Weired cublas gemm kernel calling


The code fragment below is extracted from my project. When I profile the while project(the model has been export as a TorchScript, and I called it with libtorch) with nsys, it show me that the lin1 here called cublasSgemmStridedBatched and ampere_sgemm_128x128_tt kernel to perform gemm, which has a huge performance impact.

But when I ran this code fragment directly, nsys show me cublasSgemm_v2 and ampere_sgemm_128x64_tn kernel was called. This kernel is much faster than ampere_sgemm_128x128_tt.

lin1 = Linear(128, 128, bias=False, device='cuda')
node_vector = torch.randn((27648, 128, 3), device='cuda') # pseudo input, same size as real input
v_tranpose = node_vector.transpose(1, 2)
v_u = lin1(v_tranpose).transpose(1, 2)

I wonder how does pytorch determine the kernel type? How to call the right kernel in my project?

Your current code will fail if the transposes are removed so could you show the code calling into different kernels using the “same” workload?

v_tranpose = node_vector.transpose(1, 2)
v_u = lin1(v_tranpose).transpose(1, 2)

is exactly the code calling into different kernels.

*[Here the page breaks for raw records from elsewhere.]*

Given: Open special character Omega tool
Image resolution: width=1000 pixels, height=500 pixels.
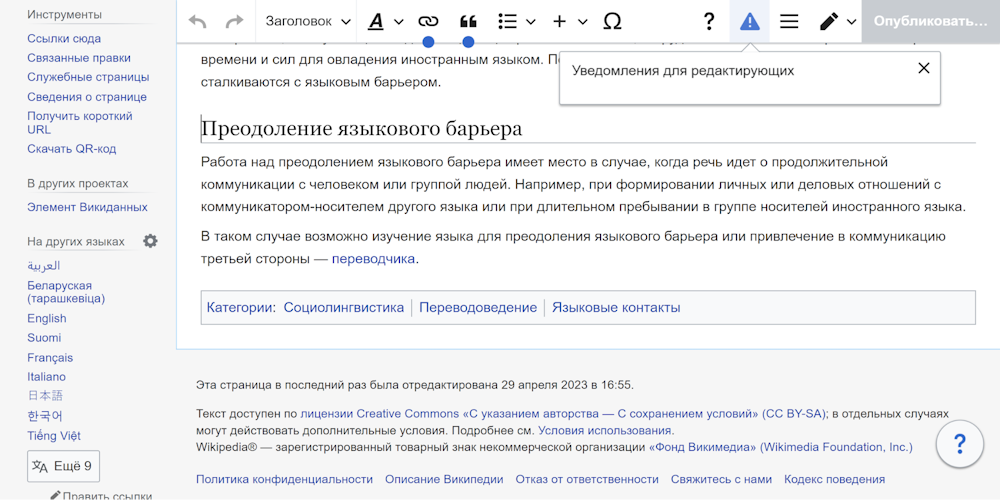Looking at the screenshot, I should [x=613, y=21].
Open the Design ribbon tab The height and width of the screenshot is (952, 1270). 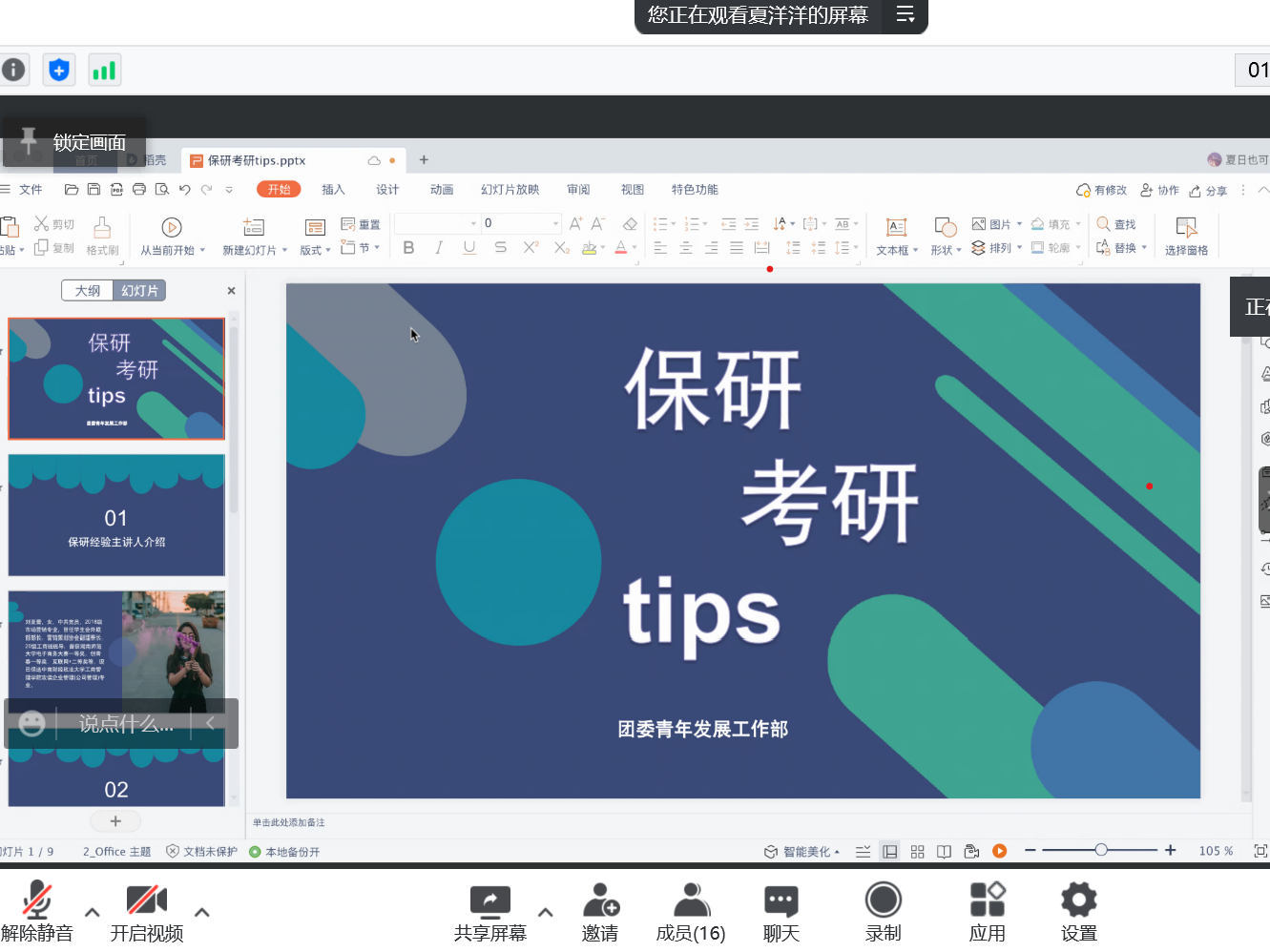pyautogui.click(x=387, y=190)
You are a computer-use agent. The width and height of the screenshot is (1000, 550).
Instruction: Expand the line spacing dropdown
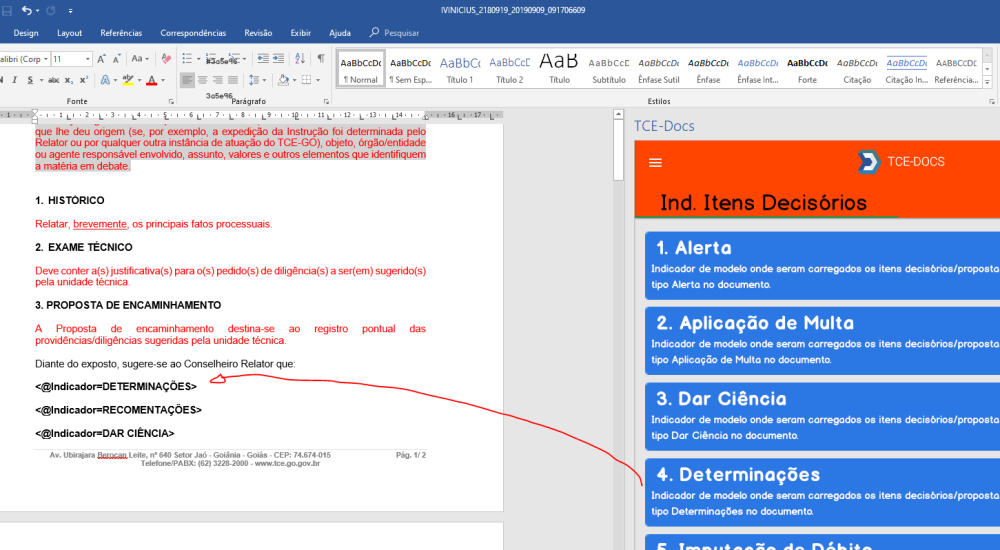click(x=259, y=80)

Your code shows a single linear layer, calling into a single kernel, which is ampere_sgemm_128x64_tn in my setup.

It will be 128x128_tt kernel in my project, it is the code snippet in my project, where lin1 and lin2 are Linear(128, 128, bias=False), pu and po are the wrapper of nvtx_range_push and nvtx_range_pop

The nsys result shows:

maybe there are too many complex operations before this Linear?